Uma estranheza saborosa que se constitui em divertimento de alto nível.

7,0

A mais recente produção dos irmãos Coen mantém uma temática que percorre grande parte de sua filmografia: o bizarro e o grotesco. Ao contrário de David Lynch – cineasta que trabalha com esses temas, conhecido por realizações de difícil compreensão –, que cria um universo próprio em (muitos dos) seus filmes, os Coen brincam com o invulgar em um mundo totalmente real. Eles têm o dom de dar um tom humano aos mais díspares estereótipos, e isso tem como resultado uma estranheza saborosa que se constitui em divertimento de alto nível.

O roteiro mostra uma incrível habilidade de fazer um enredo sobre nada. Pois a história toda (e é preciso ter cuidado para não estragar a não-surpresa) é sobre uma não-trama, uma não-conspiração em que cada personagem contribui um pouco mais para que aumente a confusão e o inusitado da coisa.

Apoiado num molde de farsa, o filme dá continuidade a produções como Fargo e O Grande Lebowski, ambas também estruturadas em cima de uma situação burlesca, cuja trama se desenvolve por meio de episódios inverossímeis criados através de erros dos personagens. No entanto, dessa vez, os irmãos Coen capricharam mais na elaboração do enredo e foram bem mais certeiros no humor.

O elenco principal de Queime Depois de Ler tem desempenho irregular. De um lado, brilham Brad Pitt e John Malkovich – o primeiro apresenta uma atuação digna de prêmio (na categoria de comédia, claro) e é responsável pelos momentos mais engraçados, e o segundo passa na medida a angústia de alguém diante de coisas que não fazem o menor sentido. Por outro lado, George Clooney e Frances McDormand deixam a desejar – o primeiro não conseguiu achar o tom de seu personagem, que é o único pouco humano entre os principais (e talvez Clooney possa dividir a responsabilidade disso com o roteiro), enquanto McDormand, embora tenha uma boa personagem, exagera nas caretas e coloca-se num nível caricatural totalmente desnecessário e irritante (o mesmo que havia empregado em Fargo) – isso só demonstra a falta de versatilidade da atriz, que parece só estar lá por ser esposa de um dos diretores.

Um interessante tema do filme é a paranóia. Principal produto de exportação da sociedade estadunidense da segunda metade do século XX, a paranóia ganhou o mundo e, hoje, já não é mais exclusividade dos norte-americanos. É fácil para qualquer pessoa identificar-se com as situações em que os personagens criam as mais diversas fantasias sobre as coisas, indo ao limite do absurdo (ou passando por ele). O medo, assim como a estupidez humana, não tem fronteiras.
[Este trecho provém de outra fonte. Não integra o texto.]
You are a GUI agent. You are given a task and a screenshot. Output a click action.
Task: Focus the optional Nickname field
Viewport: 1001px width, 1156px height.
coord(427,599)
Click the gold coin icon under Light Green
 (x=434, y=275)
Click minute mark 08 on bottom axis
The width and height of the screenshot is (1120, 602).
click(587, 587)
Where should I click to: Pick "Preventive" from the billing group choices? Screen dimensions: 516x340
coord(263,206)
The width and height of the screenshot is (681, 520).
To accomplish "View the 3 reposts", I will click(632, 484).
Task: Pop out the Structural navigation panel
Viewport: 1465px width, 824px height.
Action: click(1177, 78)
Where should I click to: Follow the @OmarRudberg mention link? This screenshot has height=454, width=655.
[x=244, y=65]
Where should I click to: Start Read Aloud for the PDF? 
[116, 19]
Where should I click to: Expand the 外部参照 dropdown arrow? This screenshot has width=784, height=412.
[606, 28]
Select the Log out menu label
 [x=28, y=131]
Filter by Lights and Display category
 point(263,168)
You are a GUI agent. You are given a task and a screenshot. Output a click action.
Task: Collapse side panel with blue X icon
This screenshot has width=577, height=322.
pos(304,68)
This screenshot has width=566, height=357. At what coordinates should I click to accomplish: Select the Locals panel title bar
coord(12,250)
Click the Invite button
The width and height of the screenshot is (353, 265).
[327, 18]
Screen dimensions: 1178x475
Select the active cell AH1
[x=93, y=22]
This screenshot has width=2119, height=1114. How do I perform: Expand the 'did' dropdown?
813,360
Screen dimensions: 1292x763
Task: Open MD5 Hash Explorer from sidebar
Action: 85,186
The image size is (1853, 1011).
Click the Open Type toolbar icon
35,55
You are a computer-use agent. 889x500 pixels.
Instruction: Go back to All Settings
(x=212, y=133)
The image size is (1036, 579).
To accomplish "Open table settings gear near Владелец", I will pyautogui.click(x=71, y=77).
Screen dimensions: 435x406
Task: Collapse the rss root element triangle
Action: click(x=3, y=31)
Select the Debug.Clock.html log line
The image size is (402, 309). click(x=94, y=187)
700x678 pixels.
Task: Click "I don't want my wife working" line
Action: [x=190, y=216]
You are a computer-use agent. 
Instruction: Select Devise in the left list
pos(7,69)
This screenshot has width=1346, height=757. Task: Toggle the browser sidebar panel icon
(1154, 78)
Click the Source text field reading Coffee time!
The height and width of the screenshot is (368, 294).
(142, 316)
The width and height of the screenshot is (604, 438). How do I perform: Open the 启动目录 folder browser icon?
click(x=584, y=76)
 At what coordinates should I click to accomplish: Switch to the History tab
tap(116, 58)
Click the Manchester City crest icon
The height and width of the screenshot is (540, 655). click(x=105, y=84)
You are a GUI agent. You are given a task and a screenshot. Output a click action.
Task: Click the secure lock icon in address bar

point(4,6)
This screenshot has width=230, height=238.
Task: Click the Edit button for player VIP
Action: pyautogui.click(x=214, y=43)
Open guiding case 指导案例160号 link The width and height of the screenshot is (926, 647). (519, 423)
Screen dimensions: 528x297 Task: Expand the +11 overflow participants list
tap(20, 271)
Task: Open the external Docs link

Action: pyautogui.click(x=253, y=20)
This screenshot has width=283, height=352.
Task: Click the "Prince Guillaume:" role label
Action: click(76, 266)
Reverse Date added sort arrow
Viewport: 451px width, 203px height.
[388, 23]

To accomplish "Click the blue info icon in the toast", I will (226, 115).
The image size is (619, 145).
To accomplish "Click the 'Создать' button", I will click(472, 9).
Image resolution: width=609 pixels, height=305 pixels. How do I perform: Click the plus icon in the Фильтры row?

Junto com isso vem uma brincadeira com a importância da estética, pois a grande motivação da personagem que é a força motriz da trama é obter dinheiro para a realização de cirurgias plásticas. Assim, é a obsessão pela forma que promove uma ambição desmedida – ridícula e risível. Todos esses temas são vistos pelos realizadores com um olhar em que não faltam ironia e cinismo – ingredientes indispensáveis para que seja possível rir de si mesmo.

Em um cenário do cinema de massa em que comédia e inteligência parecem andar para lados opostos, os irmãos Coen nos entregam um material farsesco que consegue a difícil tarefa de fazer rir sem abrir mão de um subtexto pertinente. Isso tem como resultado uma estranheza saborosa que se constitui em divertimento de alto nível.

Comentários (1)

Cristian Oliveira Bruno | quarta-feira, 04 de Dezembro de 2013 - 18:07

O desfecho da cena de Pitt no armário de Clooney está entre os mais engraçados e surpriendentes dos últimos anos. Esse filme tem a cara dos Coen.